2003 Seattle Annual Meeting (November 2–5, 2003)

Paper No. 13
Presentation Time: 11:00 AM

SKELETAL GROWTH RATES OF CENOZOIC CARIBBEAN REEF-CORALS


JOHNSON, Kenneth G., Invertebrate Paleontology, Nat History Museum, 900 Exposition Boulevard, Los Angeles, CA 90007, KJohnson@nhm.org

The Oligocene to Recent history of Caribbean reef-corals is characterized by two episodes of apparently rapid biotic turnover during the Early Miocene and Plio/Pleistocene. These transitions were related to regional oceanographic changes associated with the emerging Central American Isthmus. Regional surface water productivity was higher during the Pliocene and Miocene than in the Quaternary.

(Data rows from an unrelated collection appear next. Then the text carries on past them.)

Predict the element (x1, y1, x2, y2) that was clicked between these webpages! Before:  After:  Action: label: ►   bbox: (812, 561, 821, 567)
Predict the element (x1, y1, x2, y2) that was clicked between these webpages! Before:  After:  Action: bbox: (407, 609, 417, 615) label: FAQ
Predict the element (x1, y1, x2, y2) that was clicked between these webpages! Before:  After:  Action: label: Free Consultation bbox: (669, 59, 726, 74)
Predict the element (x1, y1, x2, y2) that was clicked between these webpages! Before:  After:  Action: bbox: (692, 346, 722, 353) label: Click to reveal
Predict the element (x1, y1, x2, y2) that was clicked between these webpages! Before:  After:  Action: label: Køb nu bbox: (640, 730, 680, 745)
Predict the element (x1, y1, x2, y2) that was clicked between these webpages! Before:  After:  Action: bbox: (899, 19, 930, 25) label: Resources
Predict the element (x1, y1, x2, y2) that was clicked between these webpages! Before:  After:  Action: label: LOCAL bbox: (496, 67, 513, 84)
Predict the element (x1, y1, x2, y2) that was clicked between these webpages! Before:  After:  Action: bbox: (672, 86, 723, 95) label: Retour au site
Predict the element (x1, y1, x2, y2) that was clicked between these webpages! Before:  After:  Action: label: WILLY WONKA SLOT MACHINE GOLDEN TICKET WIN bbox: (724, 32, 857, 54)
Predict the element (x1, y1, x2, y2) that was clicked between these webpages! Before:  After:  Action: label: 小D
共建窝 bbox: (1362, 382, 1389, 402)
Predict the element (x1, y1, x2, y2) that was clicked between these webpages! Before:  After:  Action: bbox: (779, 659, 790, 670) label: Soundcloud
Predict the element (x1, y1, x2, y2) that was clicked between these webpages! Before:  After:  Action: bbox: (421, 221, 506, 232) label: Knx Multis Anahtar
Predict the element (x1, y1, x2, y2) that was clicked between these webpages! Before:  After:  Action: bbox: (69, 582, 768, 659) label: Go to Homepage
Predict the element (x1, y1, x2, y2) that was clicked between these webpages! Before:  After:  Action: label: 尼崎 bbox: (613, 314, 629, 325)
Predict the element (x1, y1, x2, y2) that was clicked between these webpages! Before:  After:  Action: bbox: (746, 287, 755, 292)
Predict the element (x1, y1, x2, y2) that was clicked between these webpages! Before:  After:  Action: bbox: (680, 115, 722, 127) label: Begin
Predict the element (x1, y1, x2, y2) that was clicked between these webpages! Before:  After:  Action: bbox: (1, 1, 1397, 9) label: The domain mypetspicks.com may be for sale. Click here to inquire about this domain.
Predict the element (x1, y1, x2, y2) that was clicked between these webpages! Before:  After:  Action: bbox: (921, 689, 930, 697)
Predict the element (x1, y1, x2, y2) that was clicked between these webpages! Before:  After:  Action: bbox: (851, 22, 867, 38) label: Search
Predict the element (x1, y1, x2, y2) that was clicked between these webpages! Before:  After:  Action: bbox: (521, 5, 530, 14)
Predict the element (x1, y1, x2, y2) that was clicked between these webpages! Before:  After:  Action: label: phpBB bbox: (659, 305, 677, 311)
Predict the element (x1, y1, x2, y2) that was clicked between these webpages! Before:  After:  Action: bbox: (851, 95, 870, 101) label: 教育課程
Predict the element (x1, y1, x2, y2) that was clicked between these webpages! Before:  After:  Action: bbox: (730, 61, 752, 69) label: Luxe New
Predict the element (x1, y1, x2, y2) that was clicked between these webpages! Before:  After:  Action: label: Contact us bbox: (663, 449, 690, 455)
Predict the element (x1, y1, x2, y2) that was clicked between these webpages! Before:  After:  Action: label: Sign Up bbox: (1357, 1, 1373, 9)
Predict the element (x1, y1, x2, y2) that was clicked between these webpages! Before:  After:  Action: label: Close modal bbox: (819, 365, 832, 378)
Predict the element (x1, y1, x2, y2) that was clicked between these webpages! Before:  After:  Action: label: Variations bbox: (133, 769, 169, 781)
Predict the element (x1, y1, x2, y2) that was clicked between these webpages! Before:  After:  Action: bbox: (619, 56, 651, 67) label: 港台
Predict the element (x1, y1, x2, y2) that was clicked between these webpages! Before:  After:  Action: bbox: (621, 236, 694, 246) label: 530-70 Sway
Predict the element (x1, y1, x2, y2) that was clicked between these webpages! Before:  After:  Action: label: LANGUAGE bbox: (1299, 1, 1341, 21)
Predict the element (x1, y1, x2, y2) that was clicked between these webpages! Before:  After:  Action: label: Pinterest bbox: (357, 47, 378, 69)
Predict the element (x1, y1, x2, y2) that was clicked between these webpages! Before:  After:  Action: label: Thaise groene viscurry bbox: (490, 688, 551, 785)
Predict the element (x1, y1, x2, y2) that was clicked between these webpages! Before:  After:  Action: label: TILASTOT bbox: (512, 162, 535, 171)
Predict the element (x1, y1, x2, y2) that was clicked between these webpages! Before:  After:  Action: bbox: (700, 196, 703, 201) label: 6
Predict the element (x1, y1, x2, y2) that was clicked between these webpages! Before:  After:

In Recent zooxanthellate corals, annual variation in the rate of skeletal extension is expressed as couplets of thin high-density and thicker low-density bands than can be seen in x-radiographs. Assuming that most couplets preserve an annual signal, couplet width can be used to estimate annual growth rates and explore the effects of regional oceanographic change on the health of individual colonies. Studies on Recent corals suggest that growth rates are inversely related to turbidity, temperature, and nutrient levels. Therefore, corals growing in the Miocene and Pliocene should have lower growth rates than Recent corals. To test this hypothesis, growth rates were estimated for the common faviid genera Agathiphyllia, Diploria, and Montastraea from Oligocene to Pliocene stratigraphic units in Antigua, Curacao, the Domincan Republic, Panama, and Puerto Rico. Fossil growth rates were compared with Recent estimates obtained from the literature. In general, growth rates from the fossil material are similar to rates reported from extant skeletons, and range from 6 to 10 mm/year. The fact that Neogene coral colonies were able to maintain rates of growth comparable to modern rates suggests that the corals were not adversely influenced by higher regional surface water productivity. Therefore, either the corals were living in habitats insulated from regional oceanographic changes or that coral species were adapted to higher levels of productivity in the past than they are today.